While people can develop immunity to SARS-CoV-2 from an infection, a vaccine shot, or a combination of those things, the virus has continued to mutate, which it is still doing, and it can infect people multiple times. Scientists have now found that repeat SARS-CoV-2 infections significantly increases the likelihood of other health problems, which can affect the brain, heart, lungs, gastrointestinal system, mucoskeletal system, and mortality. Repeat infections also increase the risk of kidney disease, mental health issues, and diabetes. The findings have been reported in Nature Medicine.
"Without ambiguity, our research showed that getting an infection a second, third or fourth time contributes to additional health risks in the acute phase, meaning the first 30 days after infection, and in the months beyond, meaning the long COVID phase," said senior study author Ziyad Al-Aly, MD, a clinical epidemiologist at the School of Medicine.
The risks appear to increase with every infection. So if you have already had COVID-19, two or even three times, it's still best to avoid getting it again, said Al-Aly, who added that people who have been vaccinated, been sick with COVID-19, or both, should not feel invincible. Prevention continues to be very important.
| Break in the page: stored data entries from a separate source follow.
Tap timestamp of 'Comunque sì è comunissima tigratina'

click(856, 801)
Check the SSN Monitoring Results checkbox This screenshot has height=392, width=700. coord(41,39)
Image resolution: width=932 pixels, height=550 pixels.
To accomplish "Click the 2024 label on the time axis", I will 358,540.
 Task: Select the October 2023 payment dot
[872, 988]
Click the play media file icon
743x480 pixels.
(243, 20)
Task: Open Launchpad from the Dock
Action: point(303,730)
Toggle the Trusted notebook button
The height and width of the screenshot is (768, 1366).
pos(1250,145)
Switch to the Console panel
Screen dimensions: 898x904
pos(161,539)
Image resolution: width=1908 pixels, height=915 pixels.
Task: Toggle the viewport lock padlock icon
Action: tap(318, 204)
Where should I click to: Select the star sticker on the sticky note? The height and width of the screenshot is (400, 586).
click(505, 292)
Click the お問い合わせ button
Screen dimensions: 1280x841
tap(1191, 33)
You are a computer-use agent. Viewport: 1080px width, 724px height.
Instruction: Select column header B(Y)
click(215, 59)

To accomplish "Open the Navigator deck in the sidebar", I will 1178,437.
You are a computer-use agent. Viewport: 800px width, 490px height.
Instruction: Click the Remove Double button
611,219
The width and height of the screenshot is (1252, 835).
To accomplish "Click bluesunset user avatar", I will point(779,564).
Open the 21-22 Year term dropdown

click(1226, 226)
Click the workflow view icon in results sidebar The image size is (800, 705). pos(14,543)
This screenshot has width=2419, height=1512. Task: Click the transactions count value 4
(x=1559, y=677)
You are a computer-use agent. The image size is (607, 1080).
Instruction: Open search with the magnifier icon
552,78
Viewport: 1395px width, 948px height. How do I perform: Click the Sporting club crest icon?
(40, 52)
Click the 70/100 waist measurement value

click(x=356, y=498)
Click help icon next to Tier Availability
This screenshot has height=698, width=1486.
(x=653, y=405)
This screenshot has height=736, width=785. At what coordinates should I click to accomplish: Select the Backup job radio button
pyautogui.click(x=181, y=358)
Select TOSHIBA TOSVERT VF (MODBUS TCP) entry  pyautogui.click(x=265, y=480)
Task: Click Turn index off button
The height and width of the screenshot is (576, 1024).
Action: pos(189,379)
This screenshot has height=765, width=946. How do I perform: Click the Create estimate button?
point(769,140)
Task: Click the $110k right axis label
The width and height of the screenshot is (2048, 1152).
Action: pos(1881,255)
If you can be in well-ventilated areas, try to do so, and take precautions. Anyone who is eligible should wear a mask, get boosted, and get a flu shot, said Al-Aly. This is particularly important as the winter season arrives, and new variants keep emerging.
The study authors assessed about 5.8 million medical records from a U.S. Department of Veterans Affairs database, with multiple races, ages, and sexes represented. Of those, about 5.3 million did not get COVID-19 between March 2020 and April 2022, so they served as controls. Another 443,000 people did get one COVID-19 infection during that time, while almost 41,000 had two documented infections, or more. Most of them had been sick two or three times, while a small number of people had four infections (no one had five documented cases, according to the database).
Taking several factors into account, including vaccination status and the variant causing the infection, the researchers found that people who had COVID-19 reinfections were twice as likely to die and three times as likely to be hospitalized with a subsequent COVID-19 case compared to people who had not been reinfected. Repeat infections also made people 3.5 times more likely to develop problems in their lungs, three times as likely to have heart problems, and 1.6 times more likely to have brain disorders compared to people who only got COVID-19 once.
One thing that is unclear is how researchers might be able to account for very mild or asymptomatic cases of COVID-19 that might not have been diagnosed or documented. Unfortunately, a lack of routine testing in the United States has made data on those mild cases impossible to ascertain.